**EXERCÍCIOS PROPOSTOS:**
(a) Reescreva de forma mais breve o parágrafo do relato de memórias sobre os 25 anos que começa com "Eu tinha 25 anos e amava com delicadeza", mantendo os fatos principais.
(b) Transcreva sem alterações o trecho do relato de memórias sobre os 25 anos, começando em "Eu tinha 25 anos quando conheci" e seguindo até "através de amigos).".
(c) Continue o relato de memórias sobre os 25 anos a partir do ponto em que ele termina.

**TEXTO PARA LEITURA:**
++++++

E ali, ao lado do diário, dois exemplares de jornais. Sei o que há neles. Notícias banais de um dia da criança em 1995. Acontece que jamais colocarei fora esses jornais. 12 de outubro de 1995, a data que consta neles, é o dia em que a filha que achei que nunca teria, e da qual sempre senti saudade, nasceu. Bem depois dos 25.
Eu tinha 25 anos e amava com delicadeza, generosidade de intenções, muita paixão e completa devoção um uruguaio que voltou apenas mais uma vez e frustrou toda a minha alegria naquele ano. Sem emails, sem telefone (só no trabalho), dependia de cartas. E ele levava séculos para escrever. Um dia, escreveu para dizer que estava desistindo e que nunca viria de vez. Acabou.
Eu tinha 25 anos quando conheci meu mosquito elétrico, o Luís Henrique, meu amigo mais antigo (meu amor mais bonito). No diário, consta: "Volto a trabalhar após minhas férias e vejo dois olhos brilhantes me olhando fixamente cada vez que interrompo a digitação. Um cara magrinho, elétrico, cheio de idéias, tagarela e inteligente." Nunca namorei o LH. Acho que naquele ano não conseguia esquecer dois olhos muito negros, cabelos também negros e encaracolados e pele morena de um cara muito alto e muito, muito lindo que me dizia com voz grave e suave que me "estrañava", mas não teve ousadia para deixar seu emprego de funcionário público (suspiro) e acabou engravidando uma mocinha, casando sem alegria e tendo uma vida de cão (pelo menos durante os anos em que o acompanhei de longe, sabendo dele através de amigos).
Eu tinha 25 anos quando me decepcionei com um amor estrangeiro, chorei como louca pelo Luís Henrique (ah, sim, eu o amava, mas como eu o odiava!!!!, e era recíproco, o amor e o ódio entre nós, já que cada um mantinha um amor idealizado por outra pessoa e víamos um ao outro mais ou menos como algo a fazer enquanto o outro não vem). Hoje, sobrou algo doce disso. Somos amigos. Não sei se ainda sabemos amar. Eu não sei mesmo. Acho, sinceramente, que não consigo mais amar.
Descubro-me, dentro de um balcão. Choro comigo mesma, por quem fui.
No fim, levanto-me rindo, chorando e rindo. Como é que, afinal de contas, consegui ser feliz, pelo menos tanto quanto eu posso ser, pelo menos muito mais do que julgava ser capaz de ser, quando tinha 25 anos?

++++++

**DADOS DE ORIGEM:**
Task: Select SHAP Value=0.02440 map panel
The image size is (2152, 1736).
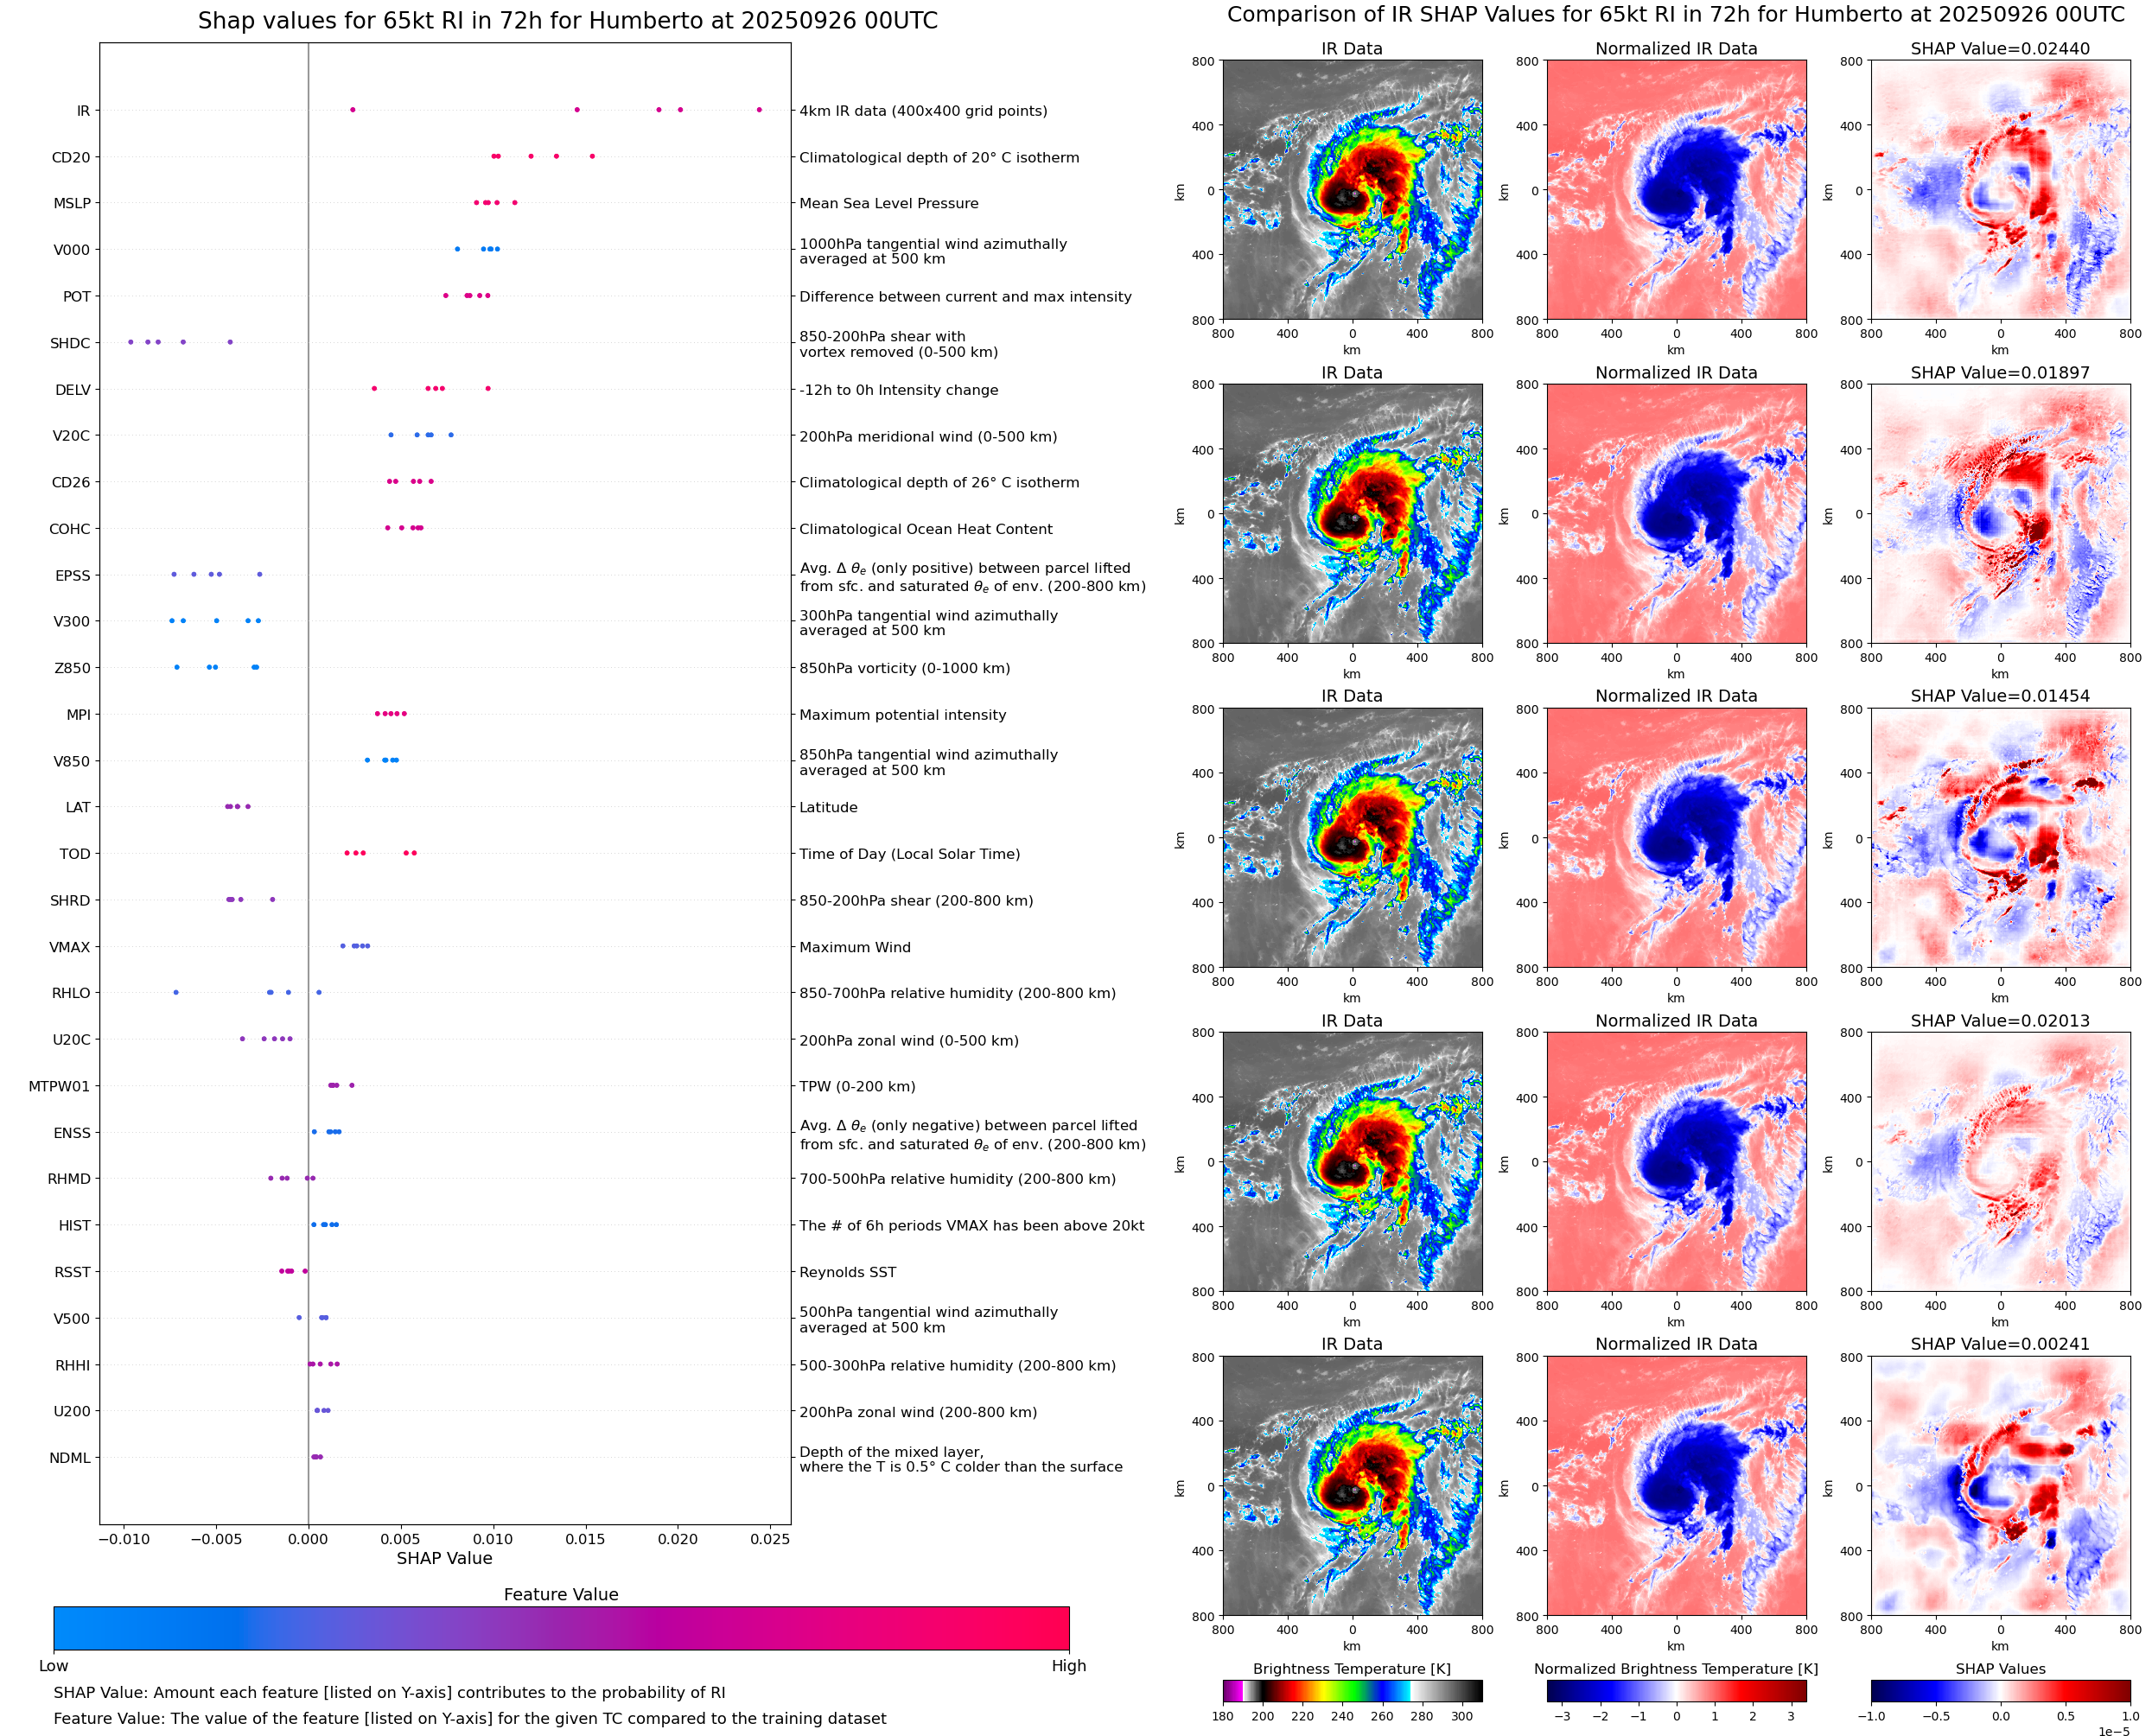Action: click(x=2000, y=190)
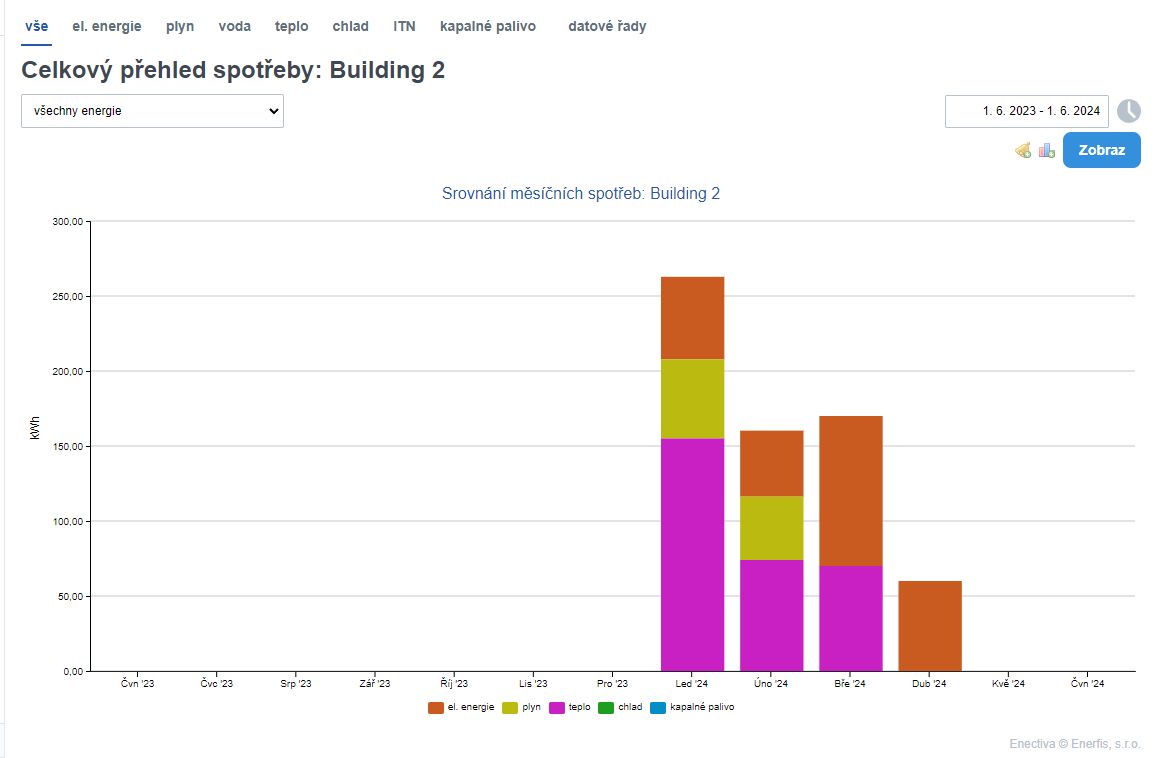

++++++

**RESPOSTAS:**
(a) Aos 25 anos, amava com paixão e devoção um uruguaio que voltou só mais uma vez e frustrou sua alegria naquele ano. Sem e-mail nem telefone, a não ser no trabalho, dependia de cartas, e ele demorava muito a escrever. Um dia, ele escreveu dizendo que desistia e nunca viria de vez, e tudo acabou.

(b)
Eu tinha 25 anos quando conheci meu mosquito elétrico, o Luís Henrique, meu amigo mais antigo (meu amor mais bonito). No diário, consta: "Volto a trabalhar após minhas férias e vejo dois olhos brilhantes me olhando fixamente cada vez que interrompo a digitação. Um cara magrinho, elétrico, cheio de idéias, tagarela e inteligente." Nunca namorei o LH. Acho que naquele ano não conseguia esquecer dois olhos muito negros, cabelos também negros e encaracolados e pele morena de um cara muito alto e muito, muito lindo que me dizia com voz grave e suave que me "estrañava", mas não teve ousadia para deixar seu emprego de funcionário público (suspiro) e acabou engravidando uma mocinha, casando sem alegria e tendo uma vida de cão (pelo menos durante os anos em que o acompanhei de longe, sabendo dele através de amigos).

(c)
Naquela época, eu não ria. Hoje sou a própria Dona Sorriso. Aos 25, eu era a maior narcisista-egoísta-depressiva-inconstante-volúvel do planeta inteiro. A mais frágil das mulheres, que muitos queriam proteger por considerar até meio louquinha. Insegura, confiava apenas na minha aparência, porque no resto -- Virgem Santa, que desastre era minha vida. Ser louquinha não é mais charmoso. Perdi a insegurança. Sei bem o que eu quero (na época queria tudo e todos, todas as sensações, por falta de um senso de futuro. O futuro pra mim era um buraco negro e cheio de monstros com dentes afiados).
Melhorei muito. Já consigo suportar minha própria companhia -- com mucho gusto -- e não preciso mais ter dez paixões simultâneas para achar que valho alguma coisa. Descobri que meu valor não está no número de caras que me desejam, fingem me amar ou realmente me querem. Não que eu não goste de homens, aiaiai. Continuo tão tarada por eles quanto sempre fui. Mas não preciso deitar com todos os que gosto. Prefiro não, para falar a verdade.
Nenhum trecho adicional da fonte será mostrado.